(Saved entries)

********

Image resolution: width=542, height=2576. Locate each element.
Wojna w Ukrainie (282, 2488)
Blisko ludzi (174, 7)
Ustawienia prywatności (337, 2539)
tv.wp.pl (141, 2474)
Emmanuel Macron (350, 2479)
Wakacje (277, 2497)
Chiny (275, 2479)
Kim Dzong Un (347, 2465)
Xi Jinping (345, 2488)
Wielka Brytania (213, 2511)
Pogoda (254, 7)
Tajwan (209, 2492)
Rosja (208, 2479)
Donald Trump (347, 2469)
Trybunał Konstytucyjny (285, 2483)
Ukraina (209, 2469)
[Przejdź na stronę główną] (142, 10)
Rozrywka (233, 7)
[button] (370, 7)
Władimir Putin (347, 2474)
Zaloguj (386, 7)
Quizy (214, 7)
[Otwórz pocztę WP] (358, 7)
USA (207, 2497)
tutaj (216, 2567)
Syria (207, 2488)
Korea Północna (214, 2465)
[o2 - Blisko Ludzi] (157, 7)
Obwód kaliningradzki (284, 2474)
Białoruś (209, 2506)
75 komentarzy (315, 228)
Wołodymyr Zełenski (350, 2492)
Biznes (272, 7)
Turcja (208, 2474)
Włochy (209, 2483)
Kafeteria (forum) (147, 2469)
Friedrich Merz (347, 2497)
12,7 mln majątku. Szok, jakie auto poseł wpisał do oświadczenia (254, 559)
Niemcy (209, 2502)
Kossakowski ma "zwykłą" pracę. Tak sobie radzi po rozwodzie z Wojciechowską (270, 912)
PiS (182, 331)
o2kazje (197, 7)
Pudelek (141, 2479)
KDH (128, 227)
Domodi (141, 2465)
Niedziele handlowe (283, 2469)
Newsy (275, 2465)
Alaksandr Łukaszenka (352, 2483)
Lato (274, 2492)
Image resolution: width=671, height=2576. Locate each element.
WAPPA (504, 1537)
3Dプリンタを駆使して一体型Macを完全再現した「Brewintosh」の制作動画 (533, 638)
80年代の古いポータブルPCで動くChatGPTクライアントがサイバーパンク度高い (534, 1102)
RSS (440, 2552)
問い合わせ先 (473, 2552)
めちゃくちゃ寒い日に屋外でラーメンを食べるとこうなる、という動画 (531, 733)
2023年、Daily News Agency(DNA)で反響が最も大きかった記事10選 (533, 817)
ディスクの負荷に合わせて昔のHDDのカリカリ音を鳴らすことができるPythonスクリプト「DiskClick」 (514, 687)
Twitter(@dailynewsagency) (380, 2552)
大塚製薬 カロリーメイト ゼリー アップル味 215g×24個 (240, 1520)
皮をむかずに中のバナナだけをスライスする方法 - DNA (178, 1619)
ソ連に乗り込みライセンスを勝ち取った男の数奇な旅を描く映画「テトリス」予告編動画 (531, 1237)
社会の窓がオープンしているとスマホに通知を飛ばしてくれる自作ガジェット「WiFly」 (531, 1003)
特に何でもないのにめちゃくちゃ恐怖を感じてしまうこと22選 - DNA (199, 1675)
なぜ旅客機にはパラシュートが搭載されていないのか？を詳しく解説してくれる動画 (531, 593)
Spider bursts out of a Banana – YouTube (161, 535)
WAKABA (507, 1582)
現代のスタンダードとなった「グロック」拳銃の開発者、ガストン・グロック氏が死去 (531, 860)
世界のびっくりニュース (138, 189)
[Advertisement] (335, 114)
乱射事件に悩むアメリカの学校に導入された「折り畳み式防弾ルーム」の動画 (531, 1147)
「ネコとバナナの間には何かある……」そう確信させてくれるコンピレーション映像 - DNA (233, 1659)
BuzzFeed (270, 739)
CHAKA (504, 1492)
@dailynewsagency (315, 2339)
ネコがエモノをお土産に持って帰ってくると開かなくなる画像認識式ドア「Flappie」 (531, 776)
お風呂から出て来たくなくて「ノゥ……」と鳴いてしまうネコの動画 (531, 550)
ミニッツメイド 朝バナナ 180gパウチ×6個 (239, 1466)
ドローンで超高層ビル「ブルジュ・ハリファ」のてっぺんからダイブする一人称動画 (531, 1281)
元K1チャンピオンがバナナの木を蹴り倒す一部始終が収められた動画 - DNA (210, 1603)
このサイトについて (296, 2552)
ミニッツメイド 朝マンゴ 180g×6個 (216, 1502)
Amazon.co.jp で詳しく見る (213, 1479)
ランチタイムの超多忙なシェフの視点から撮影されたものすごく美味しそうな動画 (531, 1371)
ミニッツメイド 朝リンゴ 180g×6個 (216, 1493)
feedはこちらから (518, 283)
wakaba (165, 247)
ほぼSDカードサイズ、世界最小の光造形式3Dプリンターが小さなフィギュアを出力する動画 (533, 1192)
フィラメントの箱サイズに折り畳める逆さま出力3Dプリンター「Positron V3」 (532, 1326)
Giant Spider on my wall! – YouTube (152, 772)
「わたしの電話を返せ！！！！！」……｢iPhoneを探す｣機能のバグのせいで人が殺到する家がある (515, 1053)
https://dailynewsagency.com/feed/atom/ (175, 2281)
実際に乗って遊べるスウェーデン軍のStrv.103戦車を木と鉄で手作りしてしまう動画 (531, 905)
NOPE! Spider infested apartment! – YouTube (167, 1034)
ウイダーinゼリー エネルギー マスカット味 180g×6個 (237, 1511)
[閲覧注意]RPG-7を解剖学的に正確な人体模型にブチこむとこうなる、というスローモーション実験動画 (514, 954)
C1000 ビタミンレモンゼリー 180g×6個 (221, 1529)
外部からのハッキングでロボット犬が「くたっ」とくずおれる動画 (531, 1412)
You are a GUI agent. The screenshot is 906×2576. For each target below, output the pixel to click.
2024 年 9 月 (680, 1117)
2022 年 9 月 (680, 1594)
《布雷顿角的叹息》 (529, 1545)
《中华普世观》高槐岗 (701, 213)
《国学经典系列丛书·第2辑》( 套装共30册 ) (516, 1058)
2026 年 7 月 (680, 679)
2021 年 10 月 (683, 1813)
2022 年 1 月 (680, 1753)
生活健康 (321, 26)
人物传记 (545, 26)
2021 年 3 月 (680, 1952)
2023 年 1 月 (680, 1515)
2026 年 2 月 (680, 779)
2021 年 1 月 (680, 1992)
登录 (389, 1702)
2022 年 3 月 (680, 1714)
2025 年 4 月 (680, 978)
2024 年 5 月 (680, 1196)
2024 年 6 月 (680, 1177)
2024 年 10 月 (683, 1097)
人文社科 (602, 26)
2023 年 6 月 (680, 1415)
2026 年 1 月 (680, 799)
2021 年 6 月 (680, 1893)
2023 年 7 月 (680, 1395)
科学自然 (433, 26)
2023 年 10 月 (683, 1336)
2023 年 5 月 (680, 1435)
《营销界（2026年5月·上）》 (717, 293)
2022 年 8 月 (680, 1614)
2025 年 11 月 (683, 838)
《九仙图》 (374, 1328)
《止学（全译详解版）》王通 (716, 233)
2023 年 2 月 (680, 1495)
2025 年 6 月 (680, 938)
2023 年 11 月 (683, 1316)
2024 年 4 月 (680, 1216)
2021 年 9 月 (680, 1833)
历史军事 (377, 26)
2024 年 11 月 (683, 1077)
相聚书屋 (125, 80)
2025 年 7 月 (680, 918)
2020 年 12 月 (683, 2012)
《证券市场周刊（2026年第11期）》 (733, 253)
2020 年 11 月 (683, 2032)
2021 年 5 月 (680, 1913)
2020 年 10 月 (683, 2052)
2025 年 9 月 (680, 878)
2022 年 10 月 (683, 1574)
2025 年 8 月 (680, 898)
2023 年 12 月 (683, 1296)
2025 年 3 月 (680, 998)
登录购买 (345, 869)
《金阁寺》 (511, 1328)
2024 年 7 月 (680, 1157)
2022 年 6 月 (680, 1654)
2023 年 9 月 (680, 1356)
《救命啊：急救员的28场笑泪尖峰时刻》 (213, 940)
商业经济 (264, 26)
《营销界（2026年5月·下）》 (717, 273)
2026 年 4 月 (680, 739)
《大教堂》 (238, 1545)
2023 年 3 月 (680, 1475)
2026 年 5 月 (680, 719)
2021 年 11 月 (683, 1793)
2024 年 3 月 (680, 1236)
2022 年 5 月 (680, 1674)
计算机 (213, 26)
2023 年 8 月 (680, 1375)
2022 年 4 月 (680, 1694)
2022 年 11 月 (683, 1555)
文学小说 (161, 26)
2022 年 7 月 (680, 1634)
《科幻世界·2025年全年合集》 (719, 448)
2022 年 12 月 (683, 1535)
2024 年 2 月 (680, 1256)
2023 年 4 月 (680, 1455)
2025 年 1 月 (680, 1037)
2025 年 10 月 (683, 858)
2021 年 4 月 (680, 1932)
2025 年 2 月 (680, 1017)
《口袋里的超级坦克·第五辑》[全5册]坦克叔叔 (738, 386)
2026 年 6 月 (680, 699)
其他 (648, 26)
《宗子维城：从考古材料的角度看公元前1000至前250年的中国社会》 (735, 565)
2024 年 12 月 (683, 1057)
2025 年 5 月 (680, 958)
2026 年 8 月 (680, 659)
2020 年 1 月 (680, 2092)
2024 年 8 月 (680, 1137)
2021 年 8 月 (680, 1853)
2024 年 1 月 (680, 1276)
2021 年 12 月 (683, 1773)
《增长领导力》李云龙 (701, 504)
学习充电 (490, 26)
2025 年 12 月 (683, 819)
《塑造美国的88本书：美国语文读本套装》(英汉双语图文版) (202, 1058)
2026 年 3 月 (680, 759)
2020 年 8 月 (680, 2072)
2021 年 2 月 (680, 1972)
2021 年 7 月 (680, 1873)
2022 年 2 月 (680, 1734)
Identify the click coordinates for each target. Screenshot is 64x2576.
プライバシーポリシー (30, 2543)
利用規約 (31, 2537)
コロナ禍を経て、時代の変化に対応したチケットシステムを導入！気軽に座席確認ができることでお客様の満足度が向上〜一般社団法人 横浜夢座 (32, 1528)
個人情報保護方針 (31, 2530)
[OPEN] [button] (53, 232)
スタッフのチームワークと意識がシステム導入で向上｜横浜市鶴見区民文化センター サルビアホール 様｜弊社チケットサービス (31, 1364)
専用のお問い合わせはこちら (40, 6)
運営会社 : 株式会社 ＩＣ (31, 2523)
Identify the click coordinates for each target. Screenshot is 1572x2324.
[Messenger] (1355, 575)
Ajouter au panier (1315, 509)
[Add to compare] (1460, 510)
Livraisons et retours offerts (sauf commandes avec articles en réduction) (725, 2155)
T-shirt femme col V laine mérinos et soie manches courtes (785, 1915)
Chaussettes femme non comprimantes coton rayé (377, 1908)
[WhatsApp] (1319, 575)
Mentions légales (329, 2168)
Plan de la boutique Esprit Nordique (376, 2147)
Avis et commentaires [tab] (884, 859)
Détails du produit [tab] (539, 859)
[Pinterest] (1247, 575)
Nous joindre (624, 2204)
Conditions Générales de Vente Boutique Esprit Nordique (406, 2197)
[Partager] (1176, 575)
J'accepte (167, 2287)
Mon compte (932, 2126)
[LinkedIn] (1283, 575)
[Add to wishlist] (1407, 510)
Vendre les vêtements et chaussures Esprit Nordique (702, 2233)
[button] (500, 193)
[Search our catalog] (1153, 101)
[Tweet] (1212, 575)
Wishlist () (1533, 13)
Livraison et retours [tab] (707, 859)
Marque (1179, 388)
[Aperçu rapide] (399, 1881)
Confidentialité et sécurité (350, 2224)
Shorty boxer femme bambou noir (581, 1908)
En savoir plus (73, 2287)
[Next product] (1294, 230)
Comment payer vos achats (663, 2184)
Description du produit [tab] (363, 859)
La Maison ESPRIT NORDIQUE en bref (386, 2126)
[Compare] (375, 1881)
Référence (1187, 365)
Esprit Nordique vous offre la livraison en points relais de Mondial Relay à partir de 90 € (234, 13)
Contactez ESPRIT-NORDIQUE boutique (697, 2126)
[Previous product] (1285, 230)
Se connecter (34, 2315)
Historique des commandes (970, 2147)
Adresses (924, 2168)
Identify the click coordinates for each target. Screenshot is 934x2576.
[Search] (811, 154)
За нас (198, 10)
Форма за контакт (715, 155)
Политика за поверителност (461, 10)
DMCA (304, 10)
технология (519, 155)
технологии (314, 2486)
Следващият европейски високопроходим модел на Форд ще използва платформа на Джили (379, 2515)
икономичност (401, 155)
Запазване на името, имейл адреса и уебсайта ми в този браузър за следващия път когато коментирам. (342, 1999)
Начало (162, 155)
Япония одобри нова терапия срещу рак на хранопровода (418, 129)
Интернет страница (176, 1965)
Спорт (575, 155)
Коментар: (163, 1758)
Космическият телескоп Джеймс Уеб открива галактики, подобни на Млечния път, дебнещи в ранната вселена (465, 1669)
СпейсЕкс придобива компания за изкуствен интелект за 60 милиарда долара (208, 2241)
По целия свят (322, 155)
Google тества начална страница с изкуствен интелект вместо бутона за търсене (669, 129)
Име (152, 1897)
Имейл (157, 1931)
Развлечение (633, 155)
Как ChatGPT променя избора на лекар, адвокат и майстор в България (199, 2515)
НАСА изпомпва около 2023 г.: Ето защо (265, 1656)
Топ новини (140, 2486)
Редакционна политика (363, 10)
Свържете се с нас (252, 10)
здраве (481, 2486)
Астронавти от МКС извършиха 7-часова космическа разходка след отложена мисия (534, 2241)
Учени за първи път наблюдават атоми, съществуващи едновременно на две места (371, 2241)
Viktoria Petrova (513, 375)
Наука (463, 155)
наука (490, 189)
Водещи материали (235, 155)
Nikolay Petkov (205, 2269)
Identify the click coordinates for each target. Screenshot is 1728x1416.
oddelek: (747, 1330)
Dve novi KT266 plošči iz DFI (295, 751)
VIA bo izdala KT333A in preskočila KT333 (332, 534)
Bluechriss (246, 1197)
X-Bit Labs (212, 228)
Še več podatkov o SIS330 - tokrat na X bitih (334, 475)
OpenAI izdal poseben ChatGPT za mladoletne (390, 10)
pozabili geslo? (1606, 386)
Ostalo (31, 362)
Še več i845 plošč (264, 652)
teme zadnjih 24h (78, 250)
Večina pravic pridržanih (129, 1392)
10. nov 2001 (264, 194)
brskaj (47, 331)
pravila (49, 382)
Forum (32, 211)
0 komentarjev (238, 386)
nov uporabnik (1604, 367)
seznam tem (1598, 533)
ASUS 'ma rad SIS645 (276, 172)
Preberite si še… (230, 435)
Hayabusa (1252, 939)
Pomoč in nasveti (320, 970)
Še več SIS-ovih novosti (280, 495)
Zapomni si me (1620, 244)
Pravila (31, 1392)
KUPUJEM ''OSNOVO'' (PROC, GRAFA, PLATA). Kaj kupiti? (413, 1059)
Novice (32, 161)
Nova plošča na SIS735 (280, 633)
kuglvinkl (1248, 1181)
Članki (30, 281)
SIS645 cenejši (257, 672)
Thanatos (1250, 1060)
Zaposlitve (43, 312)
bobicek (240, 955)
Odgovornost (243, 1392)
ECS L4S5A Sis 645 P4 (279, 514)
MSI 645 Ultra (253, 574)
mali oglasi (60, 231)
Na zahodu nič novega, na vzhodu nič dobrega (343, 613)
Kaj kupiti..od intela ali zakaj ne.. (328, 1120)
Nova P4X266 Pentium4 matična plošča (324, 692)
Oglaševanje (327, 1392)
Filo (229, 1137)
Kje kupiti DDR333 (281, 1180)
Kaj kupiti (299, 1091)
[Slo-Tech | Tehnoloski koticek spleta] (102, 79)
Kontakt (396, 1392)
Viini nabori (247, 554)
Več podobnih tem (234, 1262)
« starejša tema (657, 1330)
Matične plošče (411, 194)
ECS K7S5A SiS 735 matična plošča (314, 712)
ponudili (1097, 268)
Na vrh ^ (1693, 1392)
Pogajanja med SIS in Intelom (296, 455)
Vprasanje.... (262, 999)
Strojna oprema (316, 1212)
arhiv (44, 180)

********

▶ **WHAT YOU ARE ASKED TO DO**
Begin at the line that has "Contactez ESPRIT-NORDIQUE boutique" in the entries above; stop after the line that has "Редакционна политика (363, 10)". Transcribe exactly those lines and no others.

▶ **THE ANSWER**
Contactez ESPRIT-NORDIQUE boutique (697, 2126)
[Previous product] (1285, 230)
Se connecter (34, 2315)
Historique des commandes (970, 2147)
Adresses (924, 2168)
Identify the click coordinates for each target. Screenshot is 934x2576.
[Search] (811, 154)
За нас (198, 10)
Форма за контакт (715, 155)
Политика за поверителност (461, 10)
DMCA (304, 10)
технология (519, 155)
технологии (314, 2486)
Следващият европейски високопроходим модел на Форд ще използва платформа на Джили (379, 2515)
икономичност (401, 155)
Запазване на името, имейл адреса и уебсайта ми в този браузър за следващия път когато коментирам. (342, 1999)
Начало (162, 155)
Япония одобри нова терапия срещу рак на хранопровода (418, 129)
Интернет страница (176, 1965)
Спорт (575, 155)
Коментар: (163, 1758)
Космическият телескоп Джеймс Уеб открива галактики, подобни на Млечния път, дебнещи в ранната вселена (465, 1669)
СпейсЕкс придобива компания за изкуствен интелект за 60 милиарда долара (208, 2241)
По целия свят (322, 155)
Google тества начална страница с изкуствен интелект вместо бутона за търсене (669, 129)
Име (152, 1897)
Имейл (157, 1931)
Развлечение (633, 155)
Как ChatGPT променя избора на лекар, адвокат и майстор в България (199, 2515)
НАСА изпомпва около 2023 г.: Ето защо (265, 1656)
Топ новини (140, 2486)
Редакционна политика (363, 10)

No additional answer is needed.